Haitianos, senegaleses e venezuelanos que imigraram para o Rio Grande do Sul em razão das crises avassaladoras que atingiram os seus países – terremoto, fome crítica e miséria absoluta – enfrentam a segunda tragédia em suas vidas. O Estado abrigou nos últimos anos 22 mil venezuelanos, 12 mil haitianos e 2.500 senegaleses. Do total de estrangeiros que vieram para cá, a maioria se espalhou por vários municípios, mas cerca de 5.000 ficaram na Capital. Muitos deles, agora, com as enchentes, estão em situação lamentável, encarando fome, frio, água por todos os lados e também racismo e xenofobia, conforme relataram para as autoridades.
"Minha sensação é de que estamos revivendo a mesma situação de 2010, no terremoto que arrasou o nosso país." Assim a presidente da Associação dos Haitianos no Brasil, Anne Milceus Bruneau, define o sentimento das famílias da comunidade afetada pelas enchentes. "Esta catástrofe climática fez a gente reviver o trauma e todas as dores de 14 anos atrás." Ela conta que a vida dos imigrantes é dura. "Trabalhamos todos os dias, raros são os momentos de folga. Preconceito é grande, não dá para aguentar tanta sordidez e crueldade humana", afirmou.
Anne relata que haitianos atingidos pelas águas estão abrigados no Vida Centro Humanístico, na região Norte da Capital. São cerca de 600 famílias, entre elas muitas venezuelanas. As doações estão chegando ao local, não tem faltado nada. Colchões, comida, água, cobertas são doadas. A solidariedade está chegando e não há queixas. Mas, como qualquer ser humano, eles também pensam no dia seguinte. Há temor de que sejam esquecidos tão logo a vida volte ao normal.
Segregados e com pouca interação com a população brasileira, a associação haitiana espera que, a partir deste momento, os seus compatriotas sejam mais bem aceitos pelos gaúchos. Neste caos em que se encontram e diante da tragédia geral que afeta os gaúchos foi cancelada a Festa da Bandeira do Haiti no dia 18 de maio. "Era o nosso momento mais bonito. Relembrávamos as tradições, a gastronomia, a música e falávamos na nossa língua."

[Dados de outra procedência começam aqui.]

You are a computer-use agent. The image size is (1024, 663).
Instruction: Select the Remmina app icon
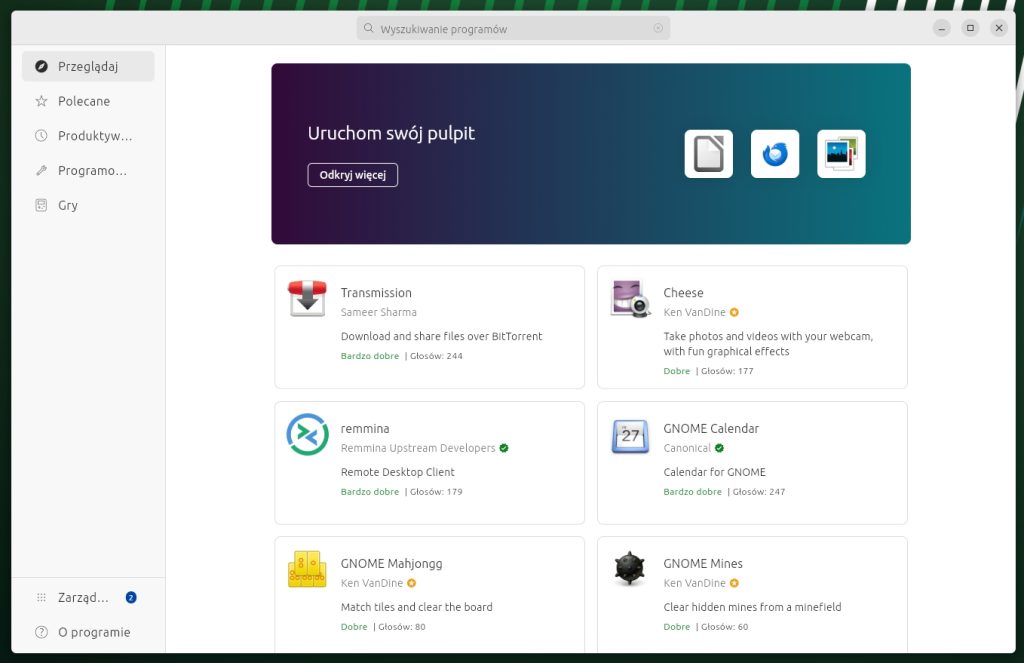[x=307, y=434]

O Alto Comissariado das Nações para Refugiados (ACNUR) informa que está atuante e fortalecendo os esforços de coordenação com parceiros locais para dar assistência às comunidades de refugiados. "Todas as regiões do mundo estão sujeitas aos impactos da mudança do clima, seja de forma direta ou indireta, e não podemos deixar para trás as pessoas forçadas a se deslocar devido a fatores climáticos e ambientais.”
O Centro Ítalo-Brasileiro de Assistência e Instrução às Migrações, localizado no Bairro Floresta de Porto Alegre, está abrigando 200 refugiados. Todos moravam em regiões baixas da Capital e foram atingidos fortemente, perdendo o pouco que tinham. Estão por lá hoje 200 pessoas de várias nacionalidades, informa o padre italiano Ademar Barilli, de 67 anos, há três décadas na América Latina, sempre cuidando de pessoas atingidas por alguma tragédia ou que vivem em extrema pobreza. "Eles não contam com estrutura familiar próxima, e a maioria não está incluída na rede de assistência social pública. Ser refugiado em dobro será ainda mais complicado para quem já vive muitas privações", afirma o religioso.
As ligações para o centro não param. Um grupo de 140 refugiados haitianos e venezuelanos pedindo ajuda denunciou ter sido preterido na distribuição de água e apartado das outras pessoas, em outro abrigo, mas não houve confirmação do fato pelas autoridades da Defesa Civil. "Não há falta de água e nem discriminação com quem quer que seja", disse um agente.
Os imigrantes estão tranquilos no local, mas como tantos outros receiam voltar para casa e não encontrar mais nada. As águas estão contaminadas, há risco de sérias doenças, não sabem onde vão morar. Joeph Tougba, que vende mercadorias chinesas na esquina da 24 de Outubro com Coronel Bordini, no Bairro Auxiliadora, diz que está bem no Brasil, que é vítima das enchentes, mas está bem acolhido no Ítalo-Brasileiro. "As ofertas de trabalho no Rio Grande do Sul existem, mas a burocracia atrapalha. É muito mais complicado revalidar diplomar e conseguir se documentar. Eu sou professor", diz, sonhando com um futuro melhor.